## [SELECTED EXCERPT]
Monday, October 31, 2022

Lula da Silva Wins Brazilian Presidency

 

Brazil election Lula Bolsonaro democracy presidency voting integrity politics

Right-winger Jair Bolsonaro’s claims of election fraud reduced to sour grapes as Brazil’s bulletproof voting process shames the United States’ swiss-cheese system

Workers’ Party (PT) candidate, former president Lula da Silva, won the Brazilian presidency with just over 50 percent of the vote in the runoff election held on October 30.

Incumbent Jair Bolsonaro, a right-wing nationalist, received 49.10%.

Helping Lula achieve his narrow victory was the early support of alternate party candidates that came in third and fourth place in its election held on October 2, respectively Simone Tebet and Ciro Gomes, with 4% and 3%. While Lula prevailed on October 2 with 48.4% of the votes, a victory of over 50% is required to eliminate the need for a runoff election.

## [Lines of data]
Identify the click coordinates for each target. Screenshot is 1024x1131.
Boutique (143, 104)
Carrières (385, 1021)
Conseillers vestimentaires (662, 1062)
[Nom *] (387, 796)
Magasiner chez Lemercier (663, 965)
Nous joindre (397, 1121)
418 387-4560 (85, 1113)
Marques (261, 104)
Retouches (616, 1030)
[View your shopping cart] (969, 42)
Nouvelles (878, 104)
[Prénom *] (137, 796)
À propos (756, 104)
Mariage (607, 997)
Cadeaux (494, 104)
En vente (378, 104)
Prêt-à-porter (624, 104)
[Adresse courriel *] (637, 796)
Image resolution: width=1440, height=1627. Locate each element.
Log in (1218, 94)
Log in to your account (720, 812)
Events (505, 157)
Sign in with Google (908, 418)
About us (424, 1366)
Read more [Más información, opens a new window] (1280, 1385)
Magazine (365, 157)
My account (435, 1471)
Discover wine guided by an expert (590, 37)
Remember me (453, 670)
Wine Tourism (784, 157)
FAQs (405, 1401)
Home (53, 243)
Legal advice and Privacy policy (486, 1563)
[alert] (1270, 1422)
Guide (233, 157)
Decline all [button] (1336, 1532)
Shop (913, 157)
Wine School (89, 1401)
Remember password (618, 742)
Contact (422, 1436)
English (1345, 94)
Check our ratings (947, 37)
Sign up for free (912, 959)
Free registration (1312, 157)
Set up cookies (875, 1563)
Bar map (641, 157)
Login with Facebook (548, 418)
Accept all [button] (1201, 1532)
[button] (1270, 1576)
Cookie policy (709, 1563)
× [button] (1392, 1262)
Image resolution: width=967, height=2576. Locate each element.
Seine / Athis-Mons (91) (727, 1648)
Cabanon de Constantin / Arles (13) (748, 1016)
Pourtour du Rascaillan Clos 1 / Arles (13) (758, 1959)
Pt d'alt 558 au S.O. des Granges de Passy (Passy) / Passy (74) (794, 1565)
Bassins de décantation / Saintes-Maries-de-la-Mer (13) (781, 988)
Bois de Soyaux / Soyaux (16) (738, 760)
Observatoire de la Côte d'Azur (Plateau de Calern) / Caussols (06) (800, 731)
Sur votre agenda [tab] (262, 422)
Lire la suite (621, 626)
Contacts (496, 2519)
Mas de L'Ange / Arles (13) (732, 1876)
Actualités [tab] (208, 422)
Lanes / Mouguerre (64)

## [WORK TO COMPLETE]
[1] Answer these questions about the article on Brazil's presidential election:
(a) What percentage of the runoff vote did Jair Bolsonaro receive?
(b) Which two candidates finished third and fourth in the October 2 election?
(c) What share of the votes did Lula win on October 2?
[2] Extend the article on Brazil's presidential election, starting after its final sentence.
These records were drawn from a different source than the text.

## [ANSWERS BY TASK]
[1]
(a) 49.10%
(b) Simone Tebet and Ciro Gomes
(c) 48.4%

[2]
With a clear chain of ballot custody, the required presentation of government issued identification (ID), same-day voting at documented residential locations, site-specific paper tallies of ballots delivered in real-time (highly functional exit polls), no hackable internet connection for its electronic voting machines, open-source programming and no mail-in ballots, Bolsonaro’s repeated claims of election fraud remained unsubstantiated–even by the military that conducted an investigation at his urging in October during and after the first round of voting and found “nothing irregular.” Keep in mind Bolsonaro did not complain about the system when he was elected president in 2018.

Despite former U.S. President Donald Trump’s campaign strategist, Steve Bannon’s assistance to Bolsonaro with his pre-emptive election disinformation campaign, Brazil is not the U.S., and Bolsonaro is not Trump. Bolsonaro, a former army paratrooper who rose to the rank of captain, has long praised Brazil’s military dictatorship, which controlled the country from 1964-1985.

Calling the military coup, a “defense of democracy,” he criticized the Brazilian military for “failing to finish the job.” Apparently, to Bolsonaro, the disappearance and killing of over 400 people were insufficient. Unlike Bolsonaro, Trump has no military experience and has a rocky road with U.S. Intelligence Agencies and the military.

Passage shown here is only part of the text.